RFC: better control the memory size used by each part of the cache #4692

Qiaolin-Yu · 2022-10-06T15:42:00Z

Background

Currently, the kvstore of NebulaGraph only opens cache_index_and_filter_blocks when enabling partitioned index filter. In other cases, the option cache_index_and_filter_blocks is never used and defaults to false.

if (FLAGS_enable_partitioned_index_filter) {
      bbtOpts.index_type = rocksdb::BlockBasedTableOptions::IndexType::kTwoLevelIndexSearch;
      bbtOpts.partition_filters = true;
      bbtOpts.cache_index_and_filter_blocks = true;
      bbtOpts.cache_index_and_filter_blocks_with_high_priority = true;
      bbtOpts.pin_top_level_index_and_filter = true;
      bbtOpts.pin_l0_filter_and_index_blocks_in_cache =
          baseOpts.compaction_style == rocksdb::CompactionStyle::kCompactionStyleLevel;
    }

According to this section of the RocksDB Wiki, the cache_index_and_filter_blocks determines whether the index block and filter block will be cached into the block cache. In view of the background, there seems to be a tradeoff here.

Tradeoff

If index and filter blocks are cached into the block cache, the memory size used by RocksDB can be better controlled. But if the given block cache size is too small, it may cause serious performance issues because the index and filter blocks are usually large.

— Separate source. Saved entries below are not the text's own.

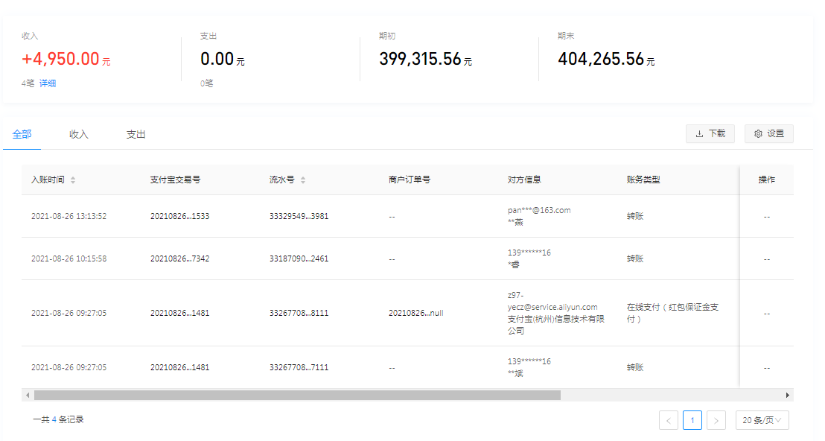Viewport: 825px width, 441px height.
Task: Click transaction number 20210826...1533
Action: 179,217
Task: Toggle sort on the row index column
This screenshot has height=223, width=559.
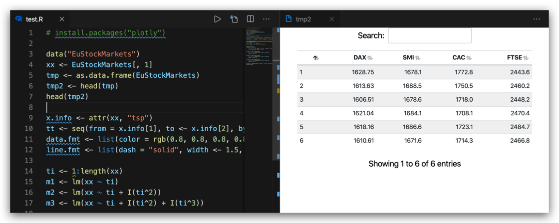Action: 315,58
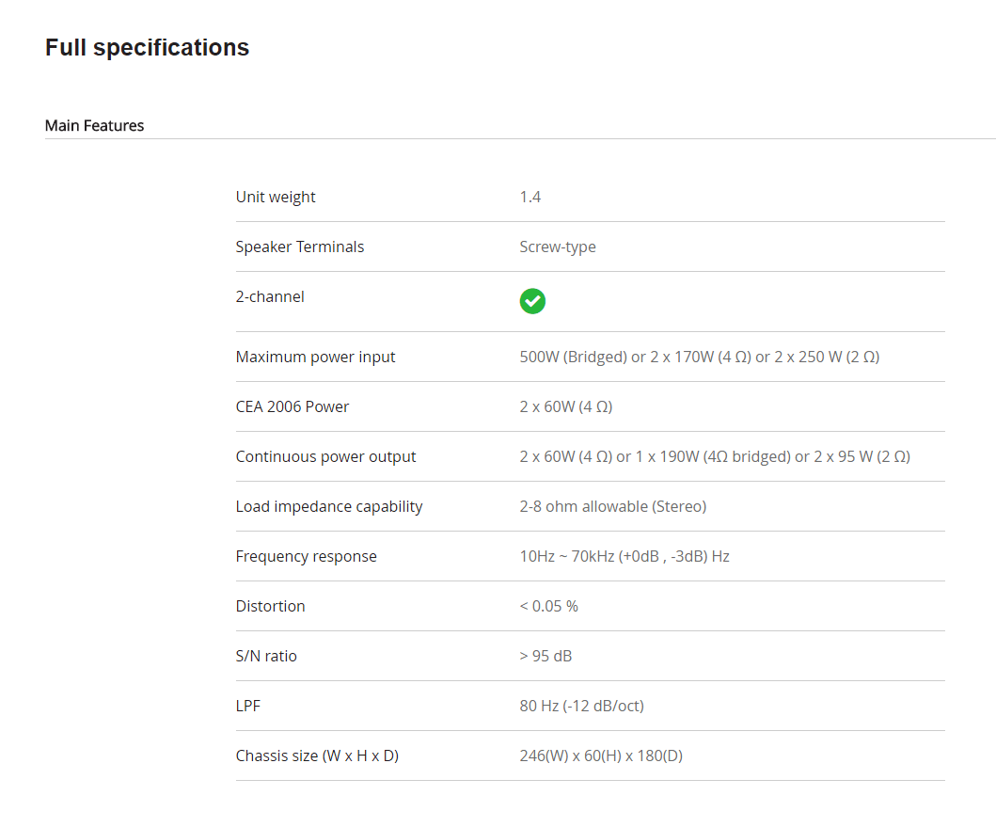Click the Frequency response label

307,556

Otherwise, the index and filter block will be stored in heap and only be limited by setting max_open_files. They may be very large and their size cannot be calculated accurately. Furthermore, block_cache_tracer cannot trace them.

Expectation

To the best of my knowledge, we can add a separate option for cache_index_and_filter_blocks in the storage configuration (default false). It can be opened when given block cache size is large enough and the user wants to control the total memory size better.

I can help to complete this part of the work if you think it is correct and valuable.

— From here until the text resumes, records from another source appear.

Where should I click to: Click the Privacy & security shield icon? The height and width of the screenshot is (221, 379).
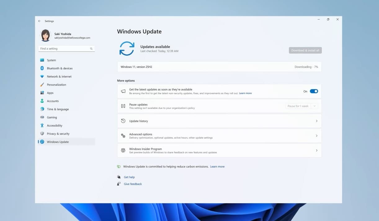click(x=42, y=134)
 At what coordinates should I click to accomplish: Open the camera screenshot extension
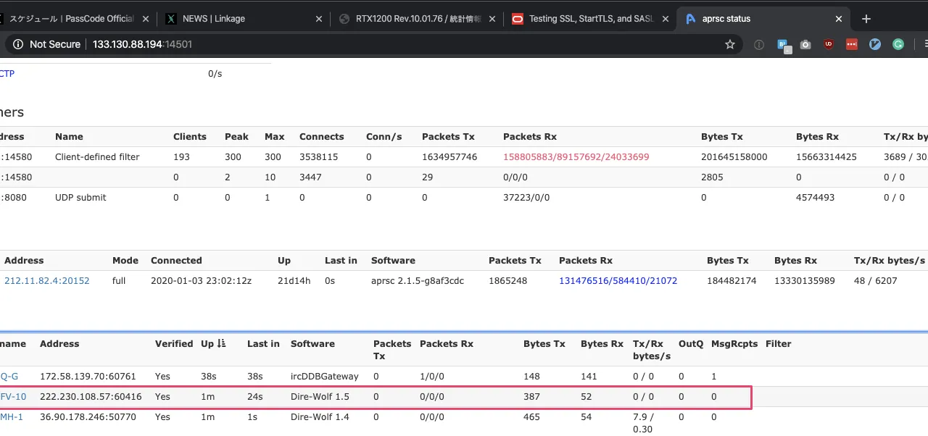(x=805, y=44)
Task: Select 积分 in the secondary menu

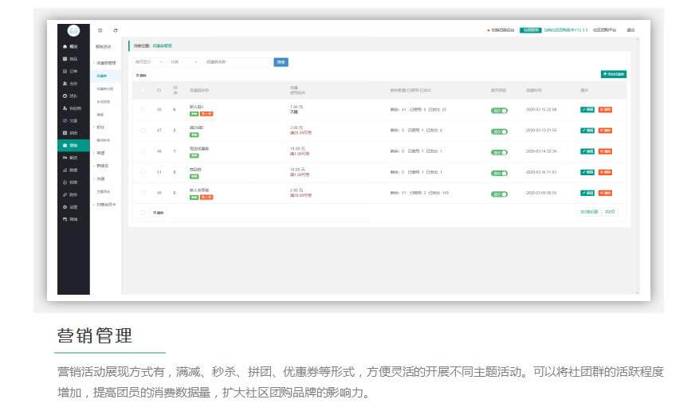Action: pos(100,127)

The text was updated successfully, but these errors were encountered:

xtcyclist · 2022-10-07T02:44:04Z

If the trade-off you mentioned could be studied throughtly, I think it is possible to manage the caching of index and filter blocks automatically. On the case you mentioned: But if the given block cache size is too small, may I know what exactly your application scenario is? Do you have observations on, for example, what the lower bound of the block cache size is, below which we shall disable the caching of index and filtering blocks?

I think we should be cautious of addding a new option to configure. The trend is to reduce the number of parameters for user friendness. Simply offering an option for users to configure does not solve the problem, but may make the product harder to use. In reality, users may simply ignore many configurations and leave them as their defaults, which defeats the purpose of adding them.

I have seen users reporting the best practice of disabling the whole of block cache to avoid the distrubance caused by locking on latencies, which they have found to be the bottleneck after detailed performance analysis. And the current set of configurations satisify their needs.

Qiaolin-Yu · 2022-10-07T04:35:25Z

Thanks for your comment. @xtcyclist

On the case you mentioned: But if the given block cache size is too small, may I know what exactly your application scenario is?

According to the RocksDB Wiki,
By putting index, filter, and compression dictionary blocks in block cache, these blocks have to compete against data blocks for staying in cache. Although index and filter blocks are being accessed more frequently than data blocks, there are scenarios where these blocks can be thrashing. This is undesired because index and filter blocks tend to be much larger than data blocks, and they are usually of higher value to stay in cache (the latter is also true for compression dictionary blocks).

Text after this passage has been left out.